The Dow industrials, which reached a record 4,172.56 yesterday, closed down 14.87 yesterday, at 4,157.69. Aluminum Co. of America, DuPont Co. and Procter & Gamble Co. paced the early decline, which was broad as well as steep. By day's end, about four stocks fell for every three that rose on the New York Stock Exchange. Volume was 353 million shares.

Investors reacted to the Commerce Department estimate that the economy grew 5.1 percent in the fourth quarter, up from an earlier estimate of 4.6 percent and far above economists' forecasts. Faster growth raises the prospect of higher inflation, casting doubt on the idea that the economy will slow to a point where rates stay stable and corporate profits can continue to grow -- a so-called soft landing.

"Inflationary pressures are building up in the economy," said Paul BTC Secord, money manager at Independence Capital Management.

"The only place they're not showing up is in the consumer price index. Either operating margins will get squeezed hard and profit growth will collapse, or companies are going to have to pass along price increases," spurring the Federal Reserve to again lift rates to cool inflation, he said.

Higher rates slow the economy, raise consumer and corporate borrowing costs and make stocks less attractive in comparison with bonds.

Concern about inflation drove yields on benchmark 30-year Treasury bonds as high as 7.50 percent, from 7.41 percent Thursday. Yields ended at 7.43 percent.

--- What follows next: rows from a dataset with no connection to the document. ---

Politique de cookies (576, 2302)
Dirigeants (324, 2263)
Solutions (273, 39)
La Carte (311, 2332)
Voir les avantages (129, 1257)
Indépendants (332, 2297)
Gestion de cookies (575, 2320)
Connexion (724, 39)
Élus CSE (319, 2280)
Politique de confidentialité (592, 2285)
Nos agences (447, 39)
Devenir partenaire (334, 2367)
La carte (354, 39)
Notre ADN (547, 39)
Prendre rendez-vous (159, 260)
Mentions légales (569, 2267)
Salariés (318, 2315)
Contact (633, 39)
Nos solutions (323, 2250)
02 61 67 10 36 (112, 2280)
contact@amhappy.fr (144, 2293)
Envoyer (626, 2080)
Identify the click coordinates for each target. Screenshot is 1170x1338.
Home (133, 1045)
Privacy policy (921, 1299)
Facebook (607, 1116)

A weaker dollar aggravated such concerns: The currency tumbled against the German mark and reached a post-World-War-II low against the Japanese yen, giving back all of Thursday's gains.

The Standard & Poor's 500-stock index dropped 1.51, to 500.71, after falling as much as 5.91, as electrical equipment, food and computer software shares also declined.

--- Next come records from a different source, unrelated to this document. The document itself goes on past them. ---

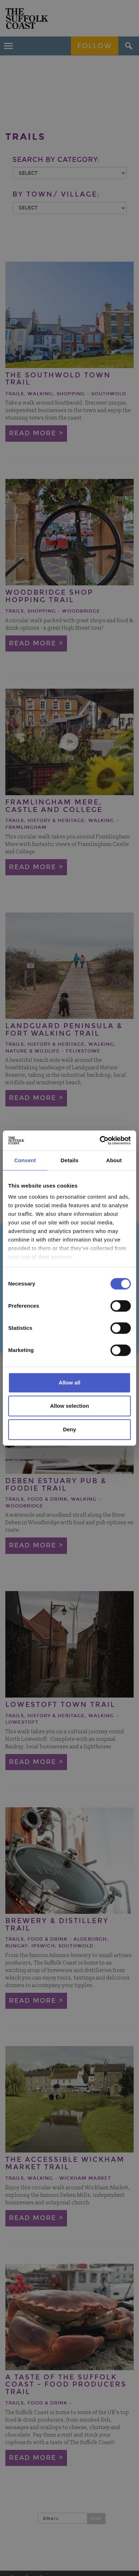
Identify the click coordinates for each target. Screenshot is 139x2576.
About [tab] (114, 1160)
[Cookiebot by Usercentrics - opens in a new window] (100, 1140)
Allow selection (69, 1406)
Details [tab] (69, 1160)
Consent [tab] (25, 1160)
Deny (69, 1429)
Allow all (70, 1382)
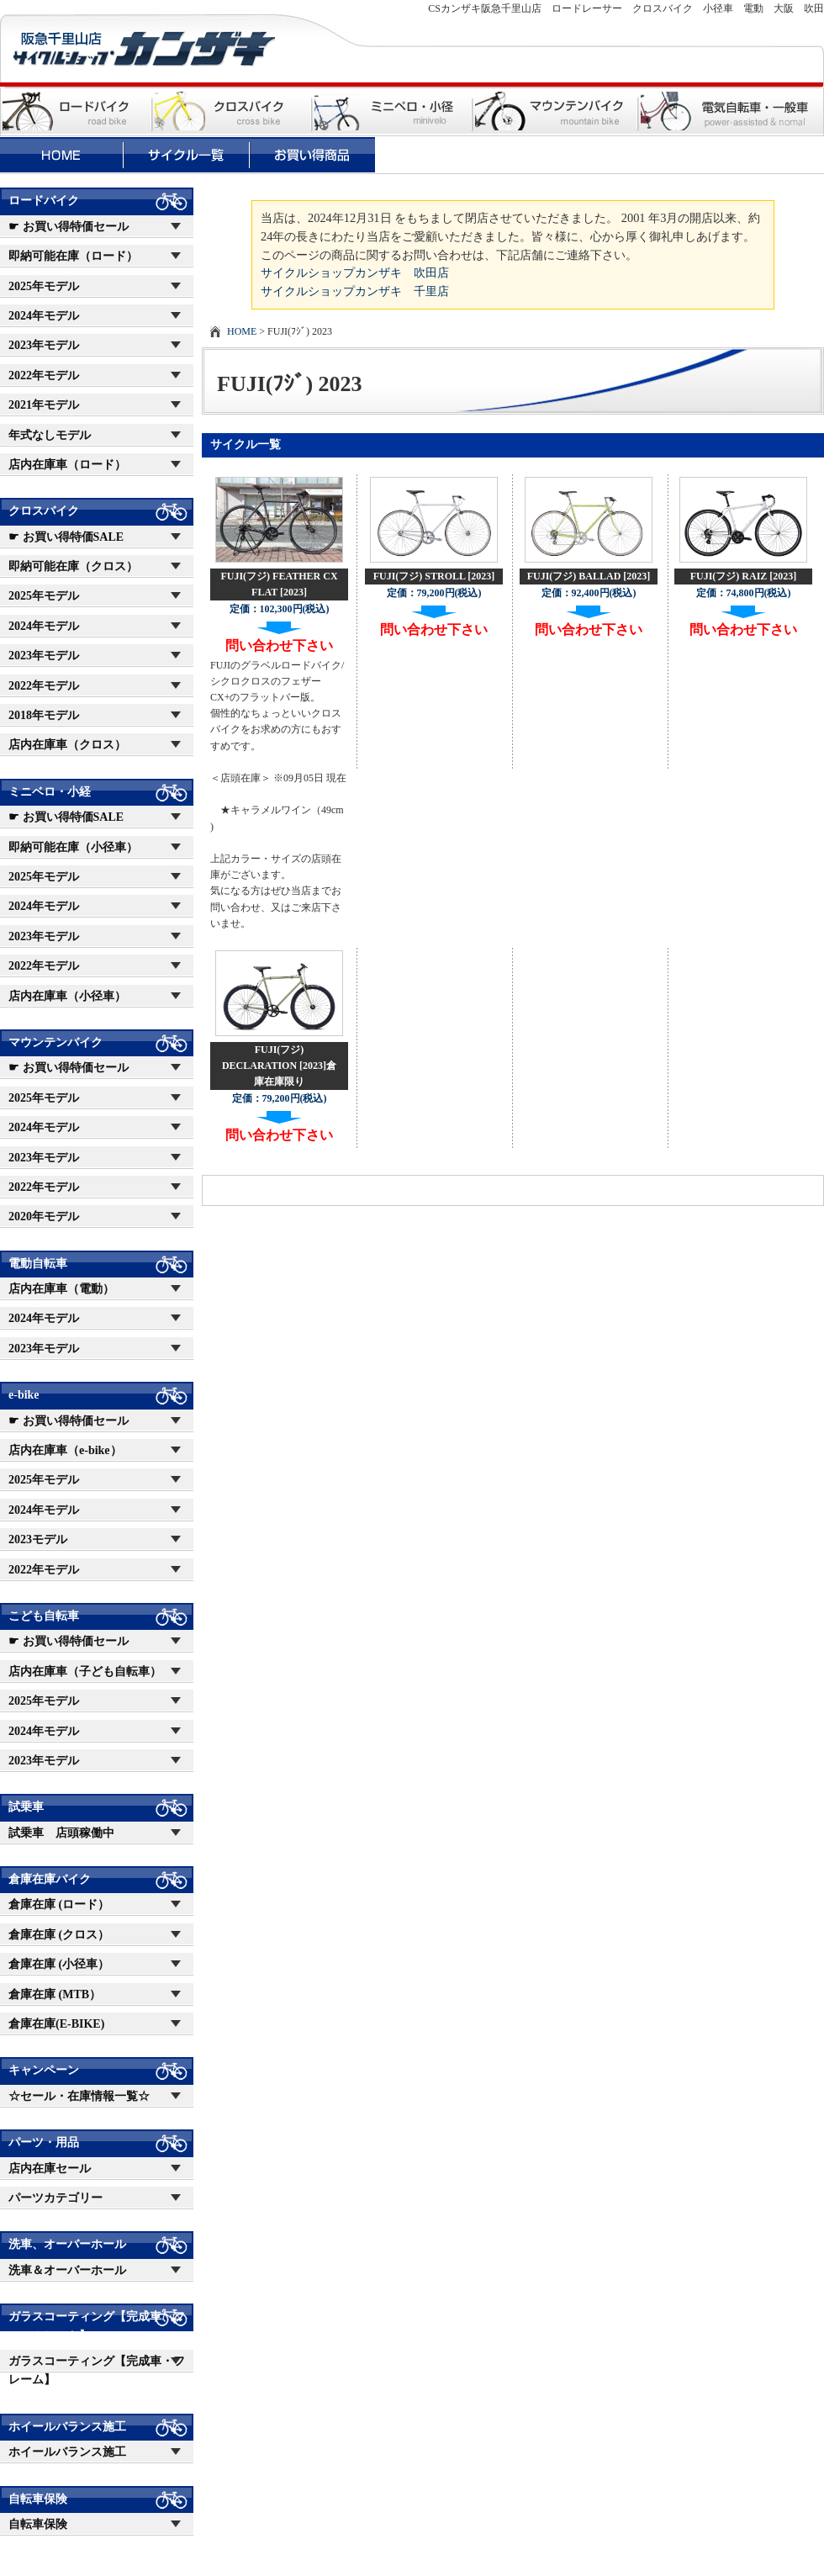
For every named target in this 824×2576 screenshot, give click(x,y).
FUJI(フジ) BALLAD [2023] (589, 576)
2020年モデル (43, 1216)
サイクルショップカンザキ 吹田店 (355, 272)
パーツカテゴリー (55, 2198)
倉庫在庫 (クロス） (58, 1934)
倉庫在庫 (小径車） (58, 1964)
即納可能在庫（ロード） (73, 256)
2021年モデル (43, 405)
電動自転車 (37, 1263)
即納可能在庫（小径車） (73, 847)
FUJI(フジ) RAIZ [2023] (743, 576)
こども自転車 (43, 1616)
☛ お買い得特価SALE (66, 537)
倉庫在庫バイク (49, 1879)
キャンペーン (43, 2070)
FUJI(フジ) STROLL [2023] (434, 576)
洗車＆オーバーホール (67, 2270)
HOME (241, 331)
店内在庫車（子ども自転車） (84, 1671)
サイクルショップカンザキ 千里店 (355, 291)
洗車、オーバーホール (67, 2244)
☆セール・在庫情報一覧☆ (79, 2096)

The Nasdaq Composite Index eked out a 0.35-point gain, to 817.21, after sinking as much as 10.36. Cisco Systems Inc., Tele-Communications Inc., Bay Networks Inc., Pioneer Hi-Bred International and HBO & Co. all strengthened.

Telephone stocks retreated after the Federal Communications Commission yesterday approved a plan that will force the

nation's biggest local phone companies to cut the fees they charge long-distance companies by as much as $1 billion over the next year.

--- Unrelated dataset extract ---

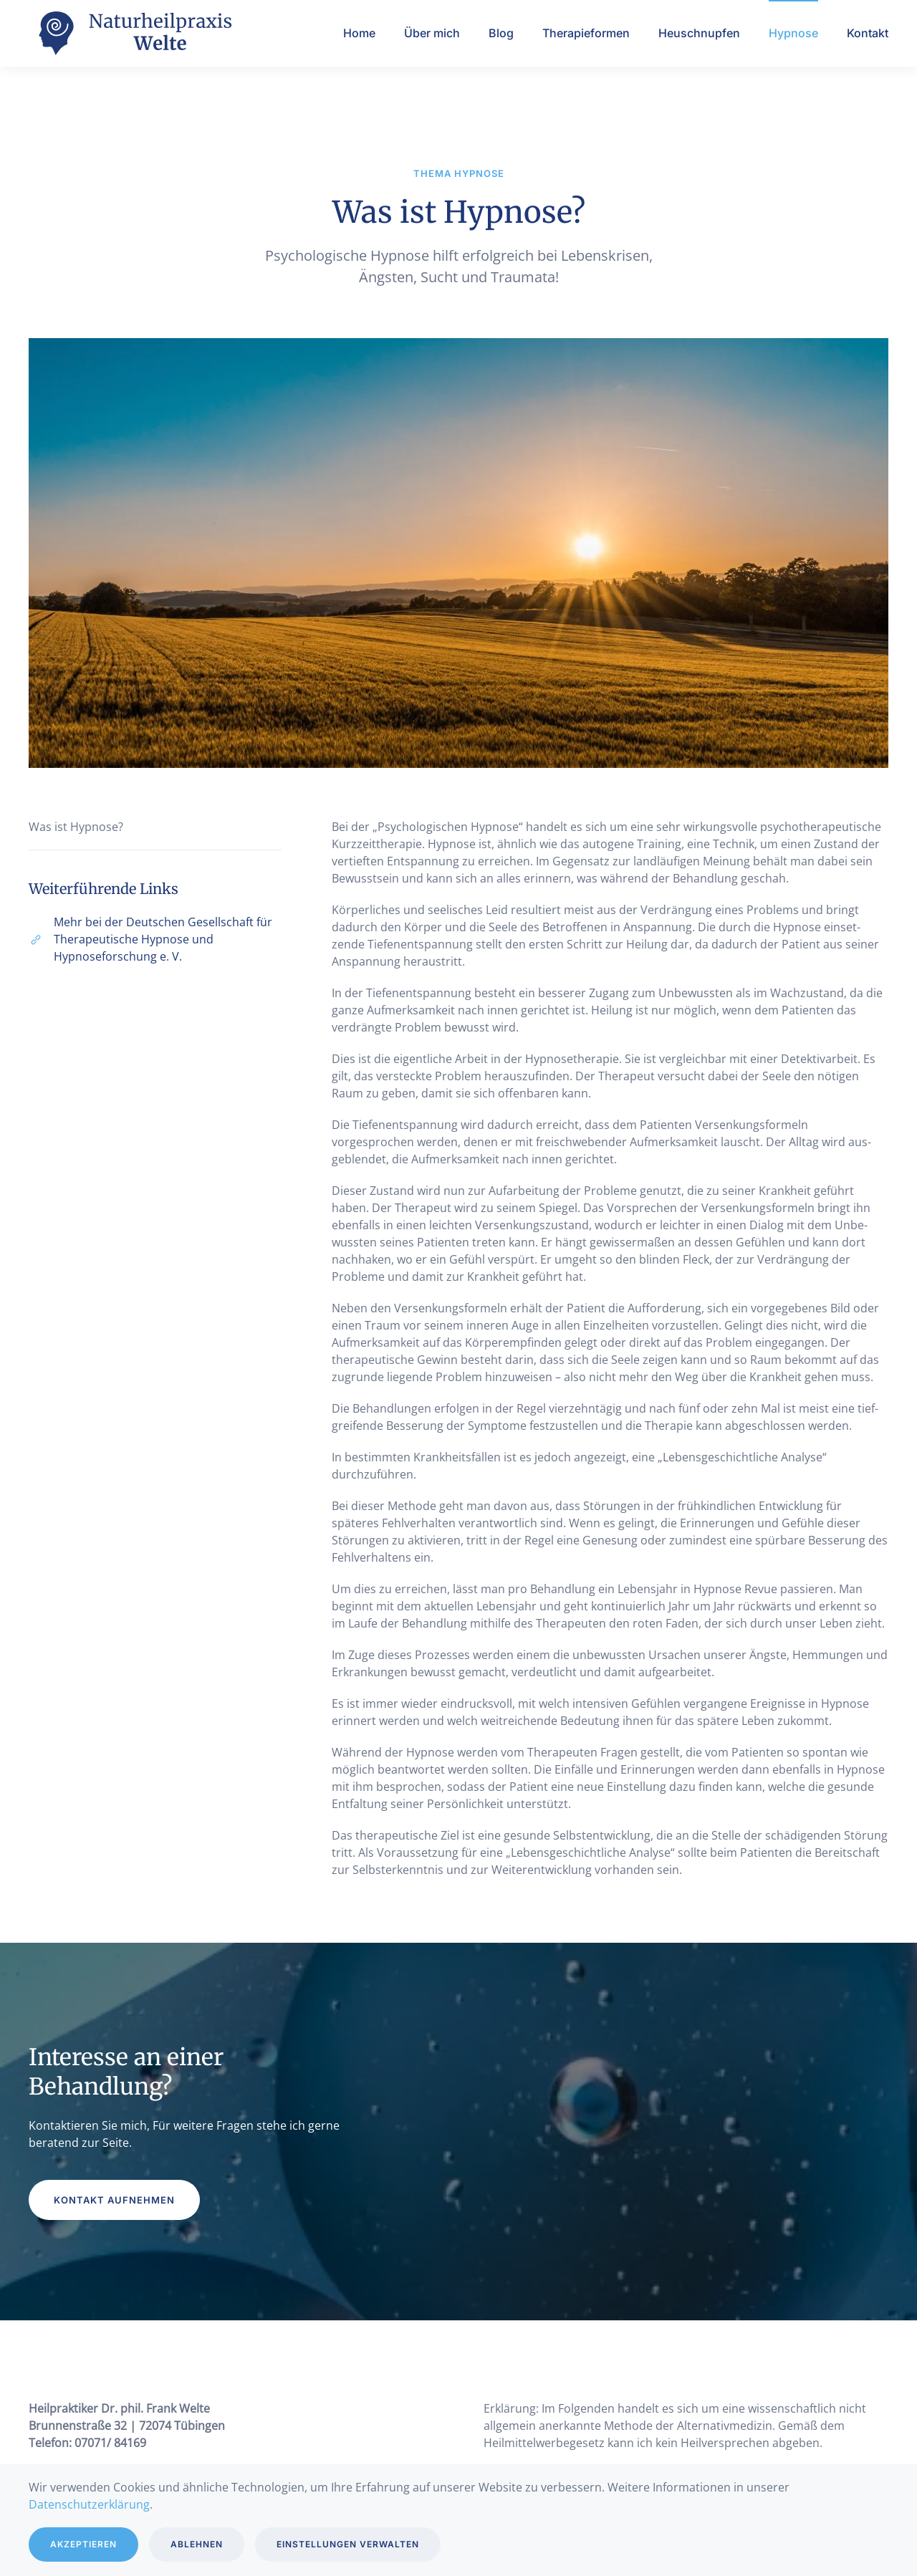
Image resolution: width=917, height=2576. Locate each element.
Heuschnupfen (699, 33)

Ameritech Corp. fell 75 cents, to $41.25; GTE Corp. declined $1, to $33.25; SBC Communications Inc. slipped 62.5 cents, to $42; and Bell Atlantic Corp. eased 75 cents, to $52.875.

Automakers were the market's second-worst performing industry group after more than 12,000 workers at General Motors Corp. and Chrysler Corp. walked off the job at plants in Indiana in Michigan in disputes over keeping local jobs.

Ford Motor Co. dropped 87.5 cents, to $26.875; GM weakened 87.5 cents, to $44; and Chrysler fell 87.5 cents, to $41.75.

Amid the inflation concerns, gold stocks were the fourth best-performing group in the S&P 500 yesterday. The S&P index of six gold stocks rose as much as 6.93, to 240.01. Barrick Gold Corp. rose 37.5 cents, to $25; Homestake Mining Co. added 25 cents, to $18.50; and Santa Fe Pacific Gold Corp. rose 37.5 cents, to $12.625.

Gains in oil stocks, many of which see their overseas earnings grow as the dollar falls, helped the market recover. Amoco Corp. shares rose $1, to $63.625; and Mobil Corp. shares climbed $2.125, to $92.625.

For the quarter as a whole, stocks registered their biggest gain since the first three months of 1991. The Standard & Poor's 500 Index jumped 9.02 percent, the Nasdaq Composite Index surged 8.68 percent, and the Dow industrials gained 8.43 percent.